Sometimes I used to think that. But when my husband lost his dying parish, I discovered two things. First, there are a lot of practical, daily things that are harder when he's working as a layman. (See some of David Petersen's blogposts about the blessings of being a pastor.) Second, my husband is who he is, and being a pastor is part of HIM, and it's very hard for him to be doing secular work, even when compared to the extreme difficulties of the congregation he served.I guess what I'm saying is that we might dream it would be easier if he were no longer a pastor. But I haven't met any pw's for whom it actually pans out.And so we just learn to find our hope and comfort in Christ's salvation (as irrelevant as that sometimes seems to what goes on hour-by-hour).

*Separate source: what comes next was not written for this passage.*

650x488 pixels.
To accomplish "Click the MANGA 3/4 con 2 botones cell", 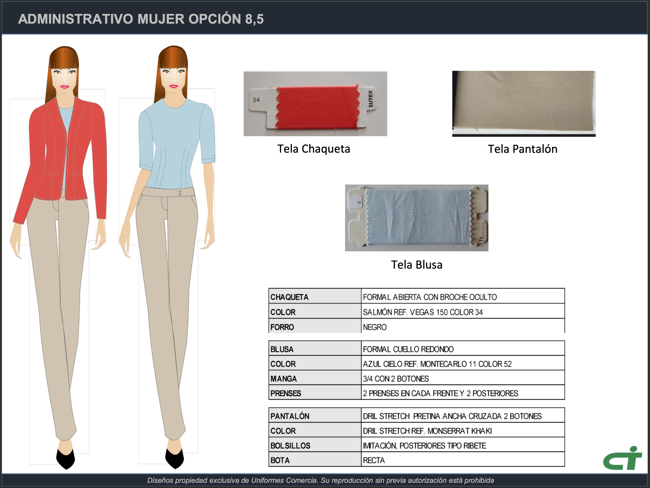I will click(x=463, y=379).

I would have to agree with Susan's post. There are times when I yearn to be free of these people, I feel they control so much of our lives but I know I am very blessed to be where I am and things could be so much worse. I love my husband for who he is and being a Pastor is part of him.Jerri
No changes here.
Being a pastor's wife is part of who you are when you keep that marriage vow. We are united with our husbands for better and indeed, for worse. I have been reminding myself that God would not allow me to be a pastor's wife unless He knew that I could manage it. He has promised to never give us more than we can handle. That is where my comfort lies - my Savior is with me through each and every situation that my husband and I encounter in the parish.
Thanks for using this space to share your encouraging words.